Determination of Martensite Start Temperature of High‐Speed Steels Based on Thermodynamic Calculations

High‐speed steels (HSS) exhibit a microstructure that comprises a martensitic matrix with carbides. Due to the generally high thermal stability of carbides, it is necessary to perform hardening at very high austenitizing temperatures. Nevertheless, there are certain carbides in HSS that are not dissolved. Therefore, the composition of the austenite, which can be transformed into martensite, is significantly different from the alloys’ nominal composition. Consequently, commonly applied formulae for the calculation of martensite start temperature (MS) cannot be used for HSS. The current study demonstrates how empirical MS formulae, which are basically applied for low‐alloyed steels, where no carbides are present at austenitizing temperature, can be modified for high‐alloyed HSS by applying thermodynamic calculations. Thermo‐Calc software is utilized to calculate the composition of the austenite at two different austenitizing temperatures, and with these compositions MS are calculated subsequently. For experimental verification, MS of four alloys, which are quenched from these austenitizing temperatures, are determined using dilatometry. The experimental results show good agreement with the corresponding thermodynamic equilibrium calculations.
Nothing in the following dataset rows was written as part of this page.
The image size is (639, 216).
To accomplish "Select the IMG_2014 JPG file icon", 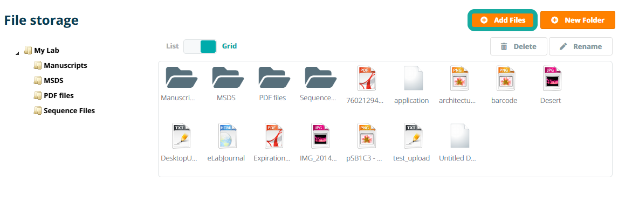I will (x=319, y=136).
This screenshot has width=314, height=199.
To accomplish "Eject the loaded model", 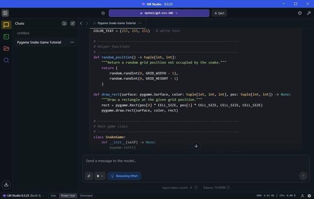I will tap(219, 13).
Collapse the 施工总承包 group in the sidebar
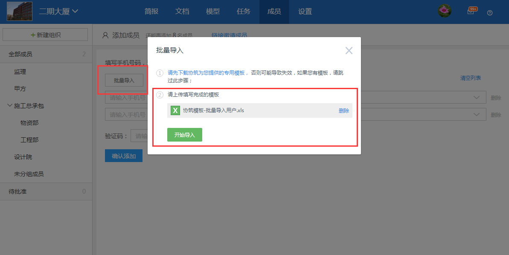This screenshot has width=509, height=255. click(x=9, y=105)
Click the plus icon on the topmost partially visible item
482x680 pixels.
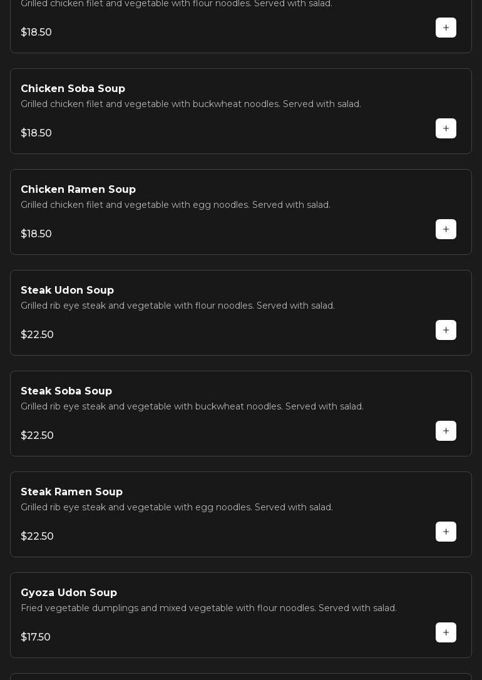click(x=446, y=28)
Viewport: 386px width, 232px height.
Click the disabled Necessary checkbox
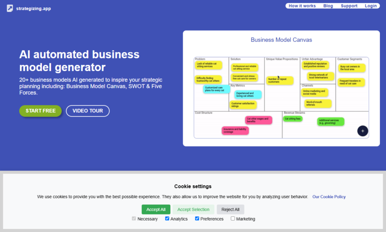pyautogui.click(x=134, y=218)
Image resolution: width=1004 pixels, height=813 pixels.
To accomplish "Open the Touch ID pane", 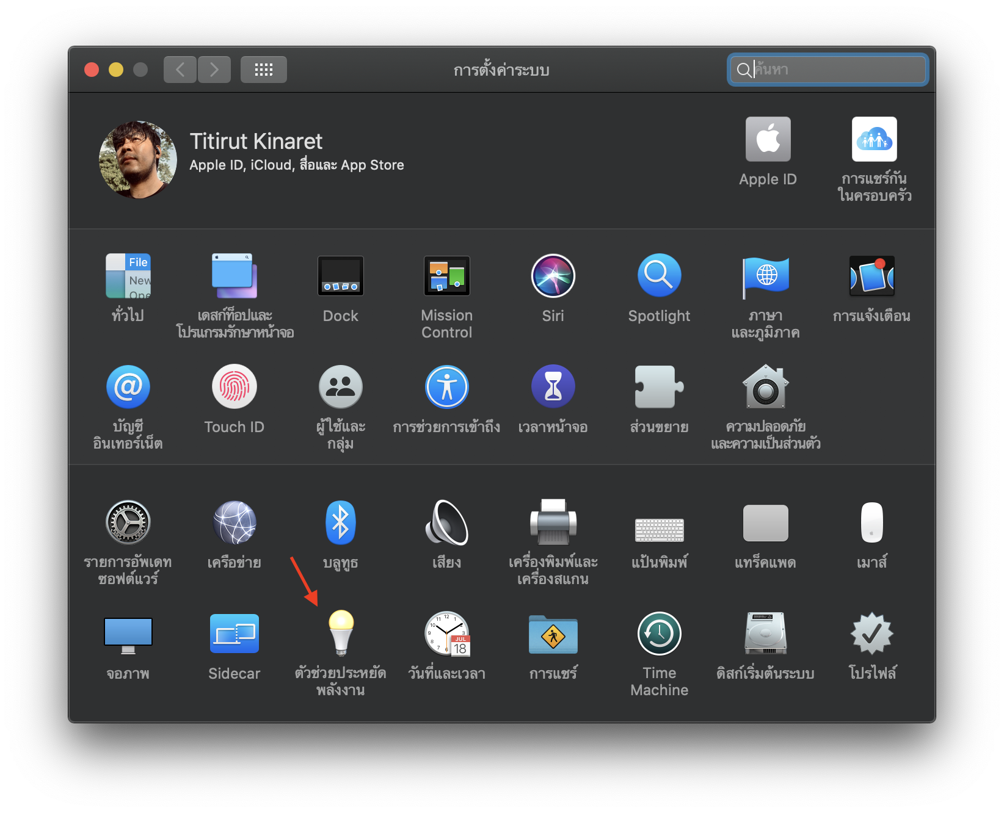I will [x=235, y=387].
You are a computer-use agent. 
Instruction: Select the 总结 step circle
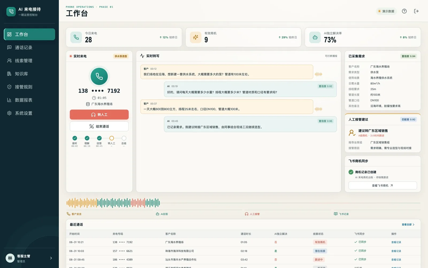click(124, 138)
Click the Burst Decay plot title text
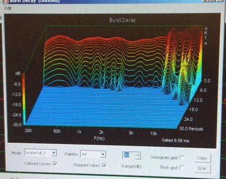Viewport: 226px width, 179px height. (123, 20)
Furthermore, the results reveal that Co does not raise MS as predicted by the commonly applied empirical formulae. Therefore, adapted formulae for HSS in a wide composition range are proposed. Martensite start temperatures for high‐speed steels with varying alloy compositions are predicted by applying commonly used calculation formulae for low‐alloyed steels. The actual austenite compositions considering carbide formation during austenitizing are thermodynamically derived and compared with experimental data obtained from dilatometer measurements. Adapted formulae for different austenitizing temperatures are proposed.